What you have to do:
Starting from the first line below, repeat the data exactly through to the last.

Recorded data:

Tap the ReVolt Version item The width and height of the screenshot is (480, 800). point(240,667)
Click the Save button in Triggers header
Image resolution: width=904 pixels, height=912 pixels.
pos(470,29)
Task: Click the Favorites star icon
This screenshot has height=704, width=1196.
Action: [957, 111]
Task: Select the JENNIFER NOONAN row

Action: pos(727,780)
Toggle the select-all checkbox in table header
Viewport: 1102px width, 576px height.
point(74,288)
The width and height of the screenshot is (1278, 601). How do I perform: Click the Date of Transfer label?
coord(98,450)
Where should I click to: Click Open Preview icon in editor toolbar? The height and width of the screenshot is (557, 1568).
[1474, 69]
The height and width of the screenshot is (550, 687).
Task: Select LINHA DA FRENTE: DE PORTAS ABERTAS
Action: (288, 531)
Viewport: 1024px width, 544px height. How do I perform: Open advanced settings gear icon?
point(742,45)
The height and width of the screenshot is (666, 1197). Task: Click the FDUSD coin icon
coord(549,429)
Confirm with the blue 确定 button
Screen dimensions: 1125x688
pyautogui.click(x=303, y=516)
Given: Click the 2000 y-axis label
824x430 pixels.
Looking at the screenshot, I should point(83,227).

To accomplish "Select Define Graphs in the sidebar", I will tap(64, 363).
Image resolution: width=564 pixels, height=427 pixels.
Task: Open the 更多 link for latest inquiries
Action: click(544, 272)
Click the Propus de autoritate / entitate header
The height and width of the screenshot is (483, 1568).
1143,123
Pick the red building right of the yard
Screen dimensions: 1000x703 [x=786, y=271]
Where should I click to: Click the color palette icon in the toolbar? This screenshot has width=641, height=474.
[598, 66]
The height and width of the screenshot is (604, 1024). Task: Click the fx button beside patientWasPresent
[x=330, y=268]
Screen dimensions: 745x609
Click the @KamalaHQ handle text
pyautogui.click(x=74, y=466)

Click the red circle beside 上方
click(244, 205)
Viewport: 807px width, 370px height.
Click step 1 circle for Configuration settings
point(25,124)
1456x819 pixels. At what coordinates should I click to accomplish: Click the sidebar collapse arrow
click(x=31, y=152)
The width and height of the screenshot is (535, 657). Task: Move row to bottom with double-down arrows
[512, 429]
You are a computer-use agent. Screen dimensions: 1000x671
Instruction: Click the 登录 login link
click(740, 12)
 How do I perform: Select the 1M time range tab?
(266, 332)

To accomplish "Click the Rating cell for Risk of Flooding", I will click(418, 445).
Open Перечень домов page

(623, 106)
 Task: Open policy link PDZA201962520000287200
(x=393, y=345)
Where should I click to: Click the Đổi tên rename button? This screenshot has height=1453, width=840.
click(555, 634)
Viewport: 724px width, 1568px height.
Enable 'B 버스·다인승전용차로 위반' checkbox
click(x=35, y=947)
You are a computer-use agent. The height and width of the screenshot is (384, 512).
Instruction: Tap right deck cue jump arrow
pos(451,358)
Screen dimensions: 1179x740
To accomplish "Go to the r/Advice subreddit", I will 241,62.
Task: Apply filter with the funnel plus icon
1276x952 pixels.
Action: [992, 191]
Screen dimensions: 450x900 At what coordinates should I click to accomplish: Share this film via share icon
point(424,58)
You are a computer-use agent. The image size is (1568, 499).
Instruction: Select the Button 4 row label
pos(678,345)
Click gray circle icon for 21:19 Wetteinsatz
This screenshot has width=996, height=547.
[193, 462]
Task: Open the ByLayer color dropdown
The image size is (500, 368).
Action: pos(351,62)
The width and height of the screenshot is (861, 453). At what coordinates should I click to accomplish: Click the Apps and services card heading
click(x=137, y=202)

Finished task:
Tap the ReVolt Version item The width and height of the screenshot is (480, 800). point(240,667)
Click the Save button in Triggers header
Image resolution: width=904 pixels, height=912 pixels.
pos(470,29)
Task: Click the Favorites star icon
This screenshot has height=704, width=1196.
Action: [957, 111]
Task: Select the JENNIFER NOONAN row

Action: pos(727,780)
Toggle the select-all checkbox in table header
Viewport: 1102px width, 576px height.
point(74,288)
The width and height of the screenshot is (1278, 601). How do I perform: Click the Date of Transfer label?
coord(98,450)
Where should I click to: Click Open Preview icon in editor toolbar? The height and width of the screenshot is (557, 1568).
[1474, 69]
The height and width of the screenshot is (550, 687).
Task: Select LINHA DA FRENTE: DE PORTAS ABERTAS
Action: (288, 531)
Viewport: 1024px width, 544px height. How do I perform: Open advanced settings gear icon?
point(742,45)
The height and width of the screenshot is (666, 1197). Task: Click the FDUSD coin icon
coord(549,429)
Confirm with the blue 确定 button
Screen dimensions: 1125x688
pyautogui.click(x=303, y=516)
Given: Click the 2000 y-axis label
824x430 pixels.
Looking at the screenshot, I should point(83,227).

To accomplish "Select Define Graphs in the sidebar", I will tap(64, 363).
Image resolution: width=564 pixels, height=427 pixels.
Task: Open the 更多 link for latest inquiries
Action: click(544, 272)
Click the Propus de autoritate / entitate header
The height and width of the screenshot is (483, 1568).
1143,123
Pick the red building right of the yard
Screen dimensions: 1000x703 [x=786, y=271]
Where should I click to: Click the color palette icon in the toolbar? This screenshot has width=641, height=474.
[598, 66]
The height and width of the screenshot is (604, 1024). Task: Click the fx button beside patientWasPresent
[x=330, y=268]
Screen dimensions: 745x609
Click the @KamalaHQ handle text
pyautogui.click(x=74, y=466)

Click the red circle beside 上方
click(244, 205)
Viewport: 807px width, 370px height.
Click step 1 circle for Configuration settings
point(25,124)
1456x819 pixels. At what coordinates should I click to accomplish: Click the sidebar collapse arrow
click(x=31, y=152)
The width and height of the screenshot is (535, 657). Task: Move row to bottom with double-down arrows
[512, 429]
You are a computer-use agent. Screen dimensions: 1000x671
Instruction: Click the 登录 login link
click(740, 12)
 How do I perform: Select the 1M time range tab?
(266, 332)

To accomplish "Click the Rating cell for Risk of Flooding", I will click(418, 445).
Open Перечень домов page

(623, 106)
 Task: Open policy link PDZA201962520000287200
(x=393, y=345)
Where should I click to: Click the Đổi tên rename button? This screenshot has height=1453, width=840.
click(555, 634)
Viewport: 724px width, 1568px height.
Enable 'B 버스·다인승전용차로 위반' checkbox
click(x=35, y=947)
You are a computer-use agent. The height and width of the screenshot is (384, 512).
Instruction: Tap right deck cue jump arrow
pos(451,358)
Screen dimensions: 1179x740
To accomplish "Go to the r/Advice subreddit", I will 241,62.
Task: Apply filter with the funnel plus icon
1276x952 pixels.
Action: [992, 191]
Screen dimensions: 450x900 At what coordinates should I click to accomplish: Share this film via share icon
point(424,58)
You are a computer-use agent. The image size is (1568, 499).
Instruction: Select the Button 4 row label
pos(678,345)
Click gray circle icon for 21:19 Wetteinsatz
This screenshot has width=996, height=547.
[193, 462]
Task: Open the ByLayer color dropdown
The image size is (500, 368).
Action: pos(351,62)
The width and height of the screenshot is (861, 453). At what coordinates should I click to accomplish: Click the Apps and services card heading
click(x=137, y=202)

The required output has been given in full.